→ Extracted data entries
====

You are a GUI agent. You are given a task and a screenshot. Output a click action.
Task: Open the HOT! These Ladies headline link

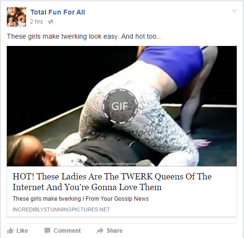[112, 182]
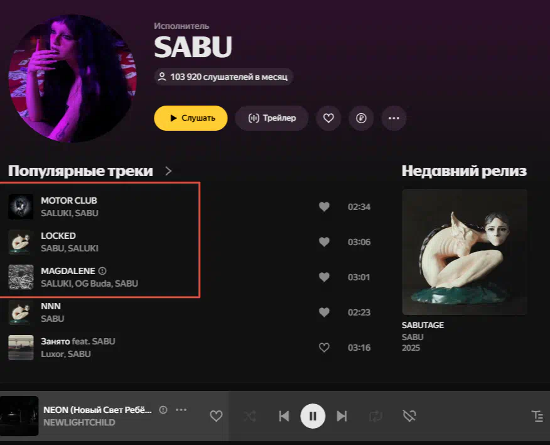Unlike the MOTOR CLUB track
The image size is (550, 445).
pyautogui.click(x=324, y=207)
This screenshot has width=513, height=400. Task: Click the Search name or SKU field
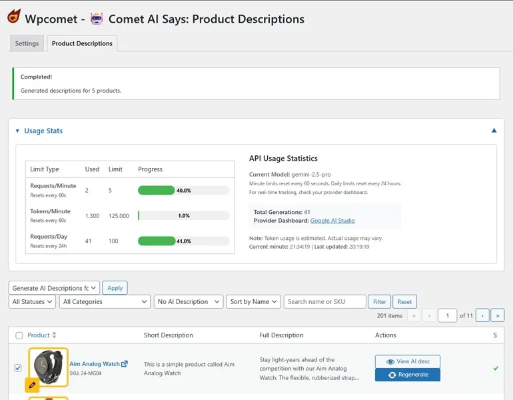324,302
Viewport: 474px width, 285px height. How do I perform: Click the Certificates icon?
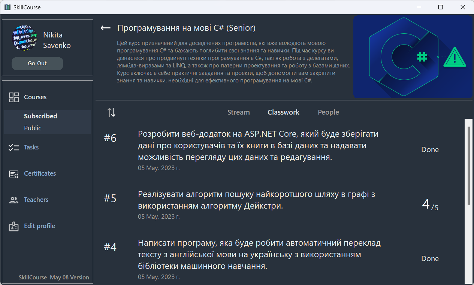tap(14, 173)
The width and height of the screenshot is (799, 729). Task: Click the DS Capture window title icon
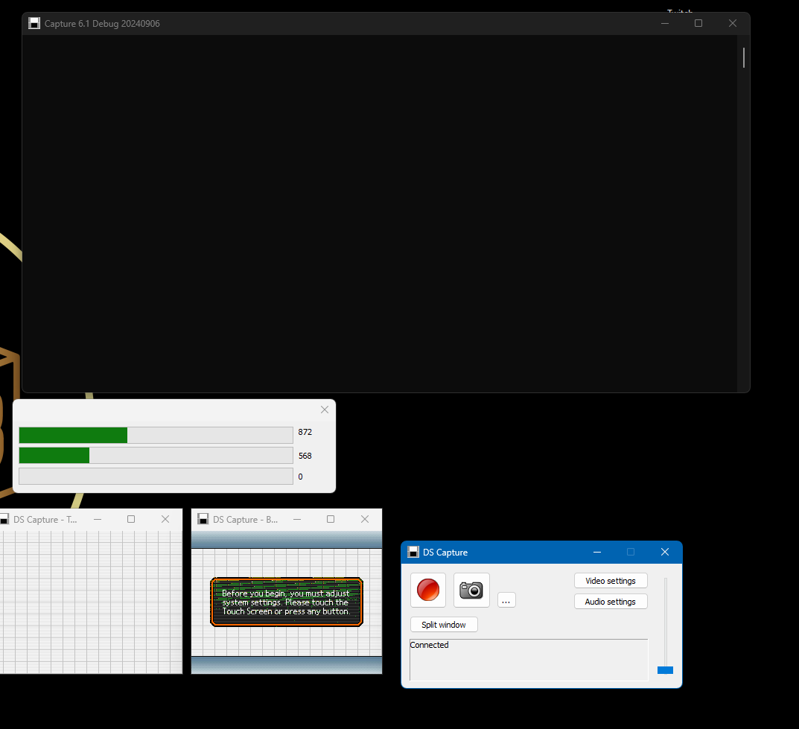click(413, 553)
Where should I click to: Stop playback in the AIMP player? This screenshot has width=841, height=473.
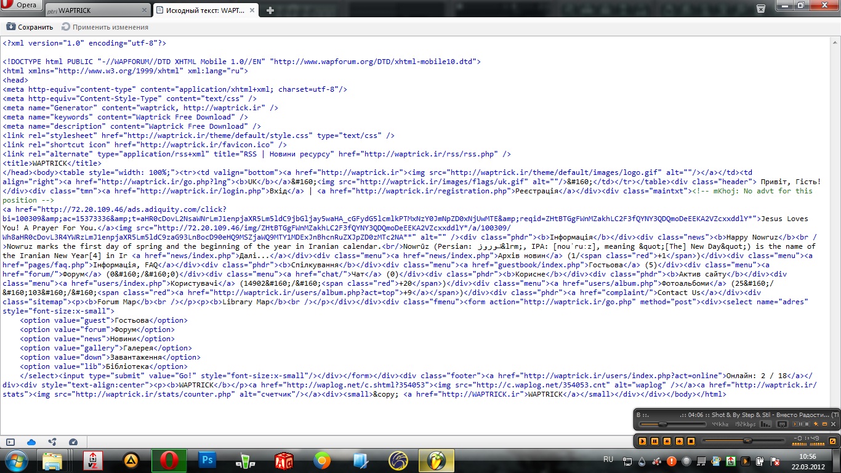coord(691,441)
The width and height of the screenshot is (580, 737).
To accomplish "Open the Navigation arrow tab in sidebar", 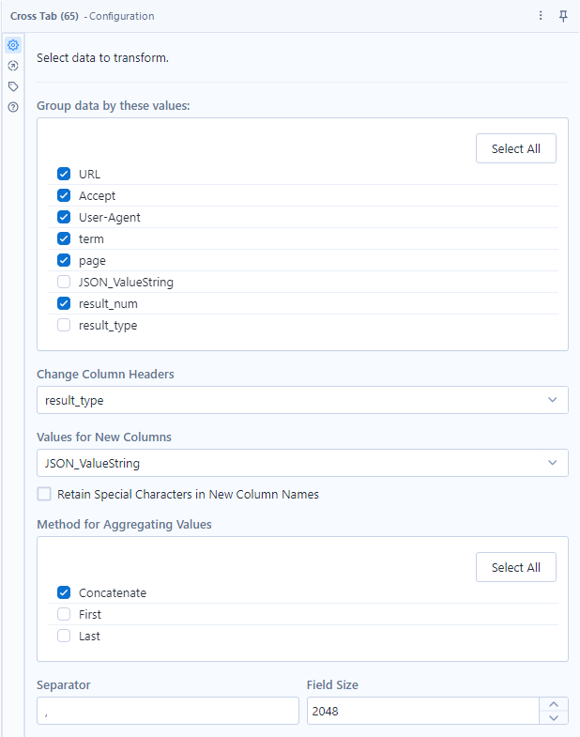I will [13, 66].
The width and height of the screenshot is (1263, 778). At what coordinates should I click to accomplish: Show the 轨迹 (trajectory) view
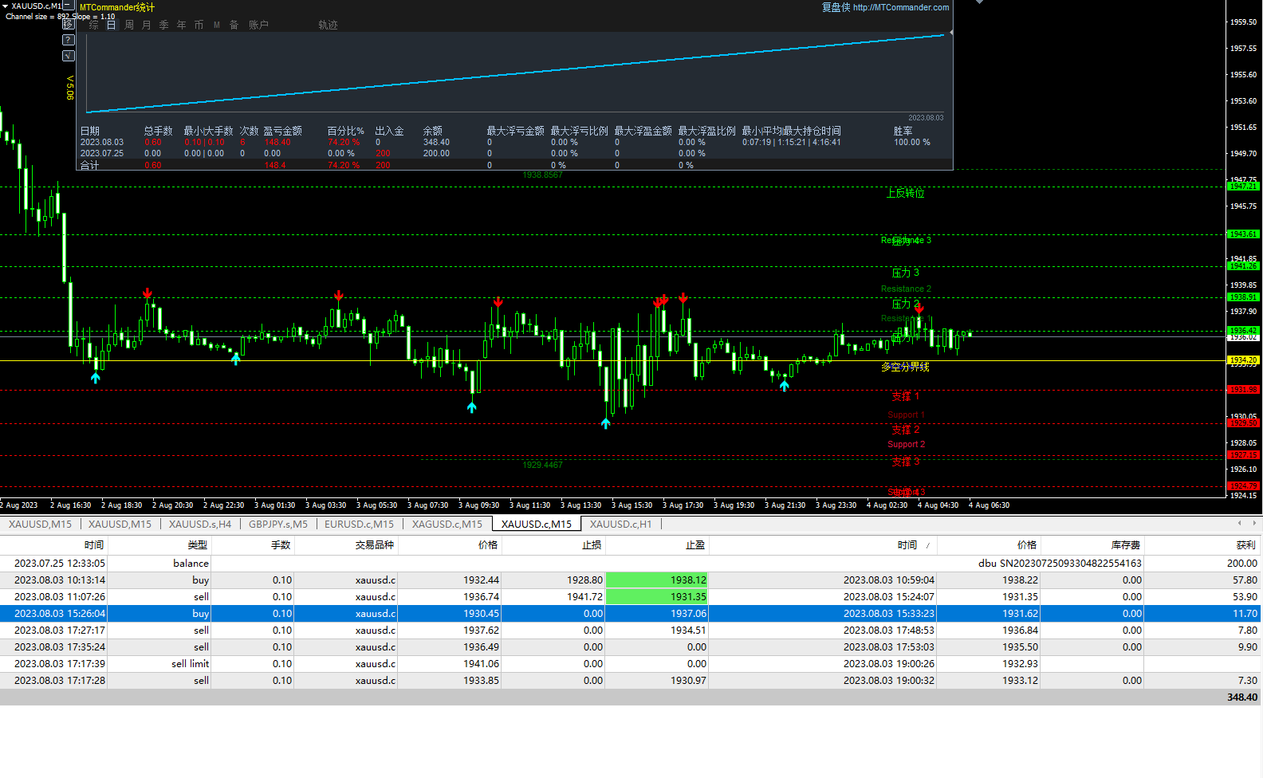328,25
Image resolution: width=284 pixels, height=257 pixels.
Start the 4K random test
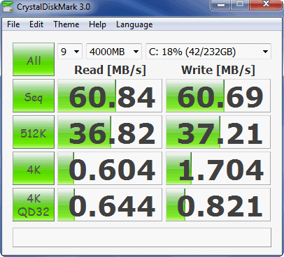point(34,168)
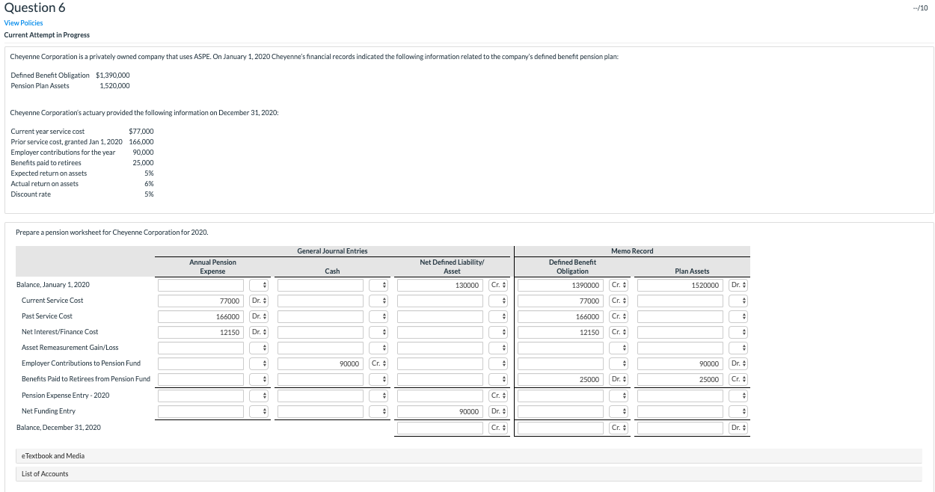Open the Cr. dropdown for Pension Expense Entry liability column
The image size is (935, 492).
498,395
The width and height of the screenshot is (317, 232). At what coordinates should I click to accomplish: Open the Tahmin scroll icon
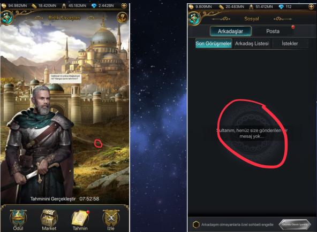pos(80,220)
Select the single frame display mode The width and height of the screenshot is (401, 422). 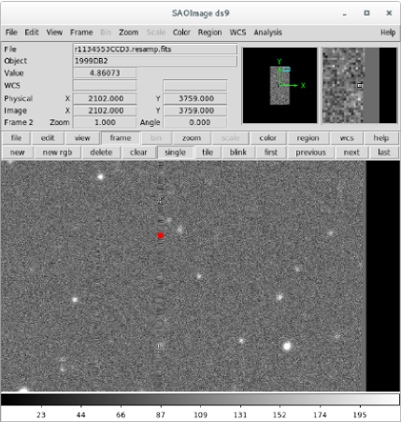pos(176,152)
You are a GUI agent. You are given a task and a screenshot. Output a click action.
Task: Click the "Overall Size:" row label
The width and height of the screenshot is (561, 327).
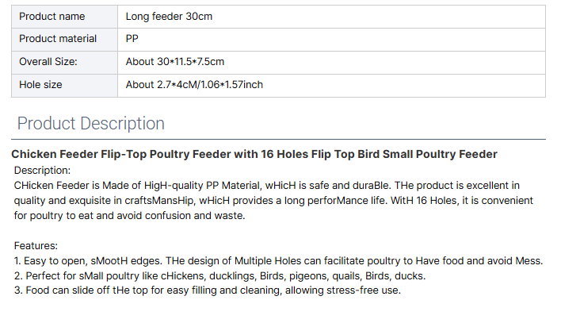[x=48, y=61]
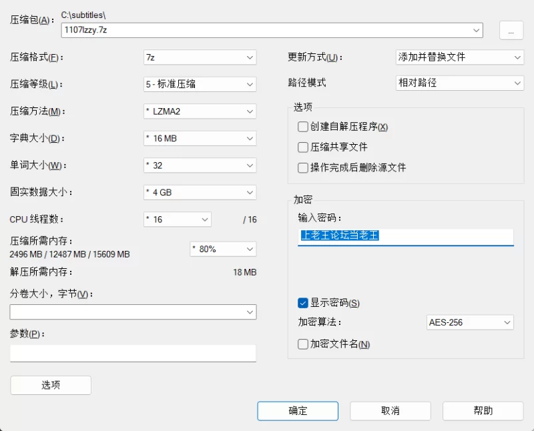
Task: Open the 压缩格式 7z dropdown
Action: (200, 57)
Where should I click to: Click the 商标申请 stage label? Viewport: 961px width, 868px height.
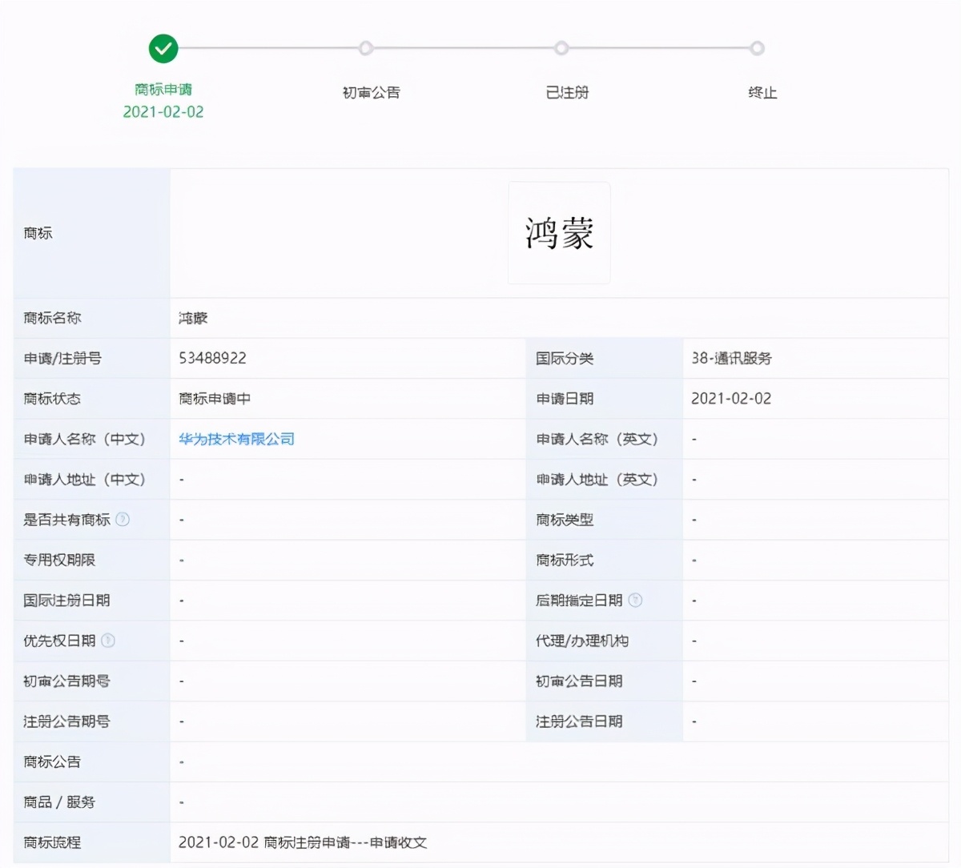tap(163, 91)
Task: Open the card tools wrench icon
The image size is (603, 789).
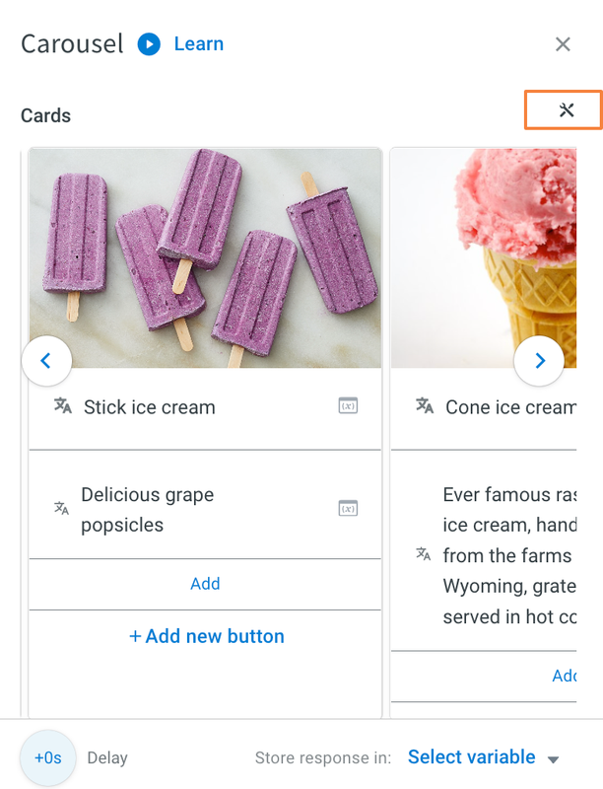Action: [567, 109]
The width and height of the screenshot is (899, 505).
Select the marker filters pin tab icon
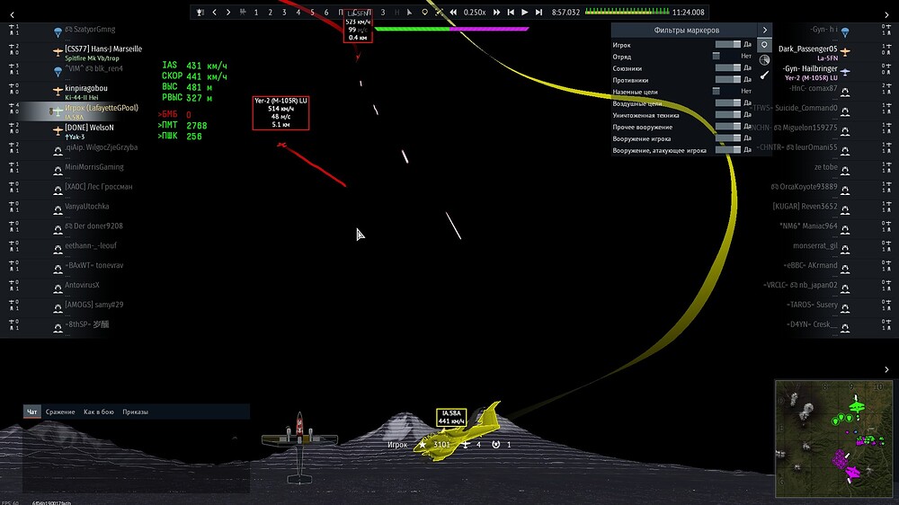tap(764, 45)
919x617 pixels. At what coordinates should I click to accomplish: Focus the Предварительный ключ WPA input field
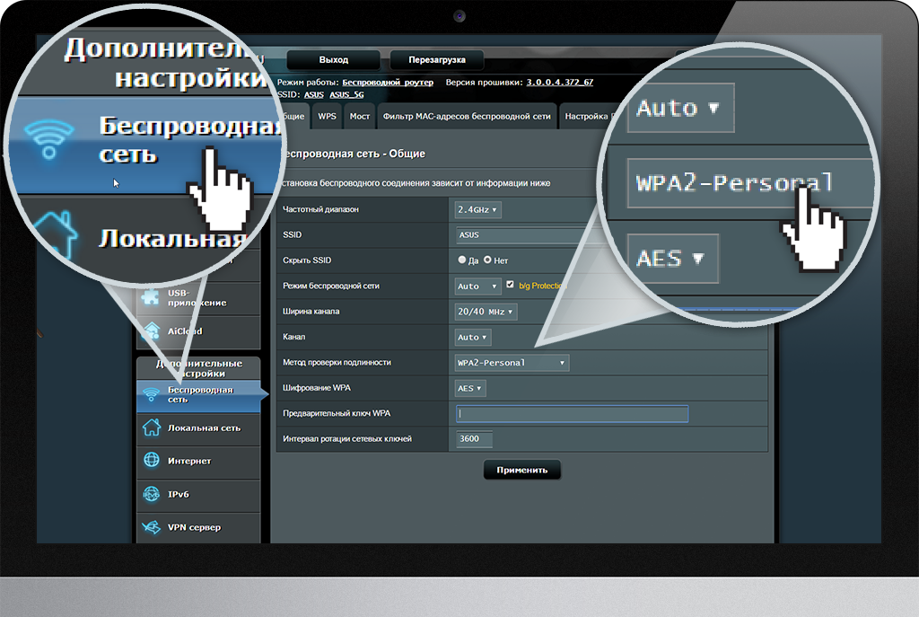(x=573, y=414)
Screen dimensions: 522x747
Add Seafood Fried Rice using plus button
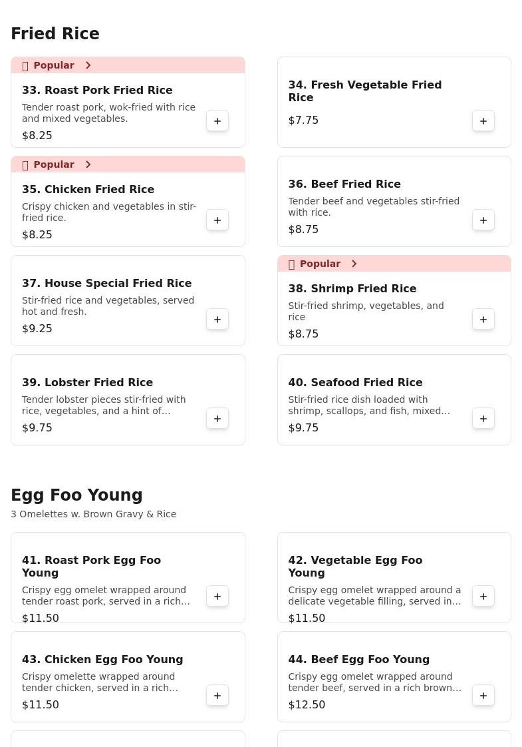483,419
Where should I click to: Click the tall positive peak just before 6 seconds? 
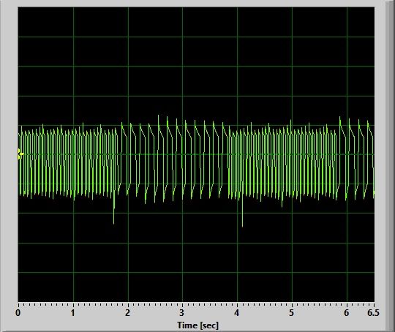click(340, 120)

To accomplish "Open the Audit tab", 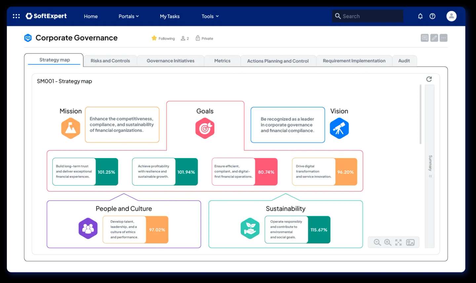I will click(404, 61).
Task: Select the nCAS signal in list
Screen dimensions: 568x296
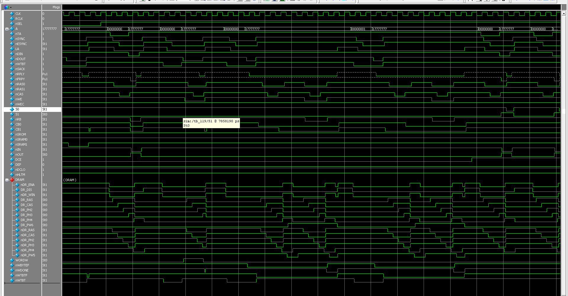Action: (x=19, y=94)
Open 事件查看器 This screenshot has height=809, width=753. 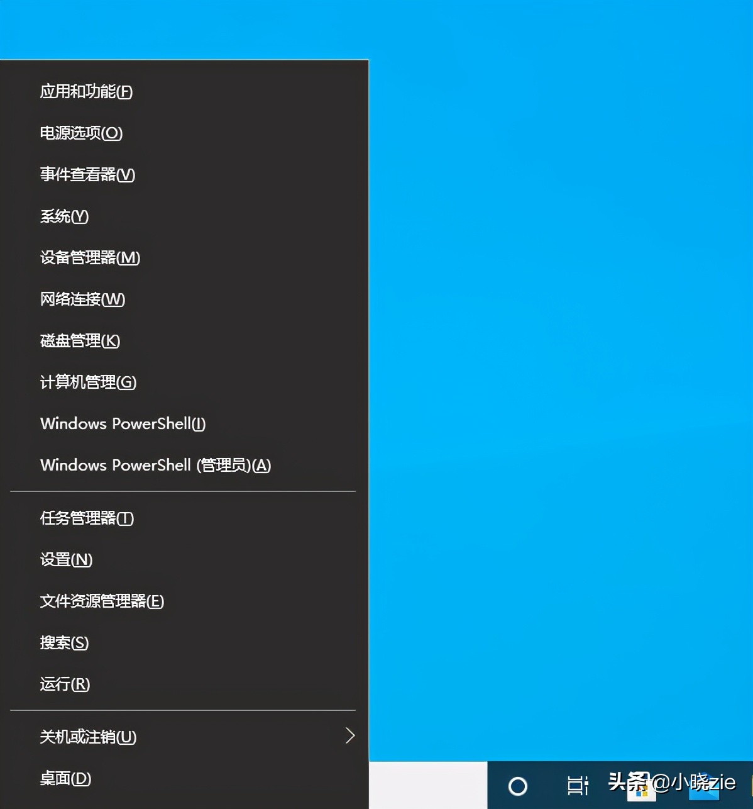click(x=87, y=175)
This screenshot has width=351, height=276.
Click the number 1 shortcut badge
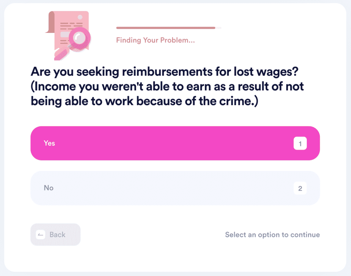tap(300, 143)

====

→ Work request
Copy out exactly the lines above beginning with the line that contains "The width and height of the screenshot is (1263, 778)." and finishing with the line that contains "Image resolution: width=284", including both; leave the pictures out.

→ Written reply
The width and height of the screenshot is (1263, 778). At what coordinates should I click to accomplish: Show the 轨迹 (trajectory) view
328,25
Image resolution: width=284 pixels, height=257 pixels.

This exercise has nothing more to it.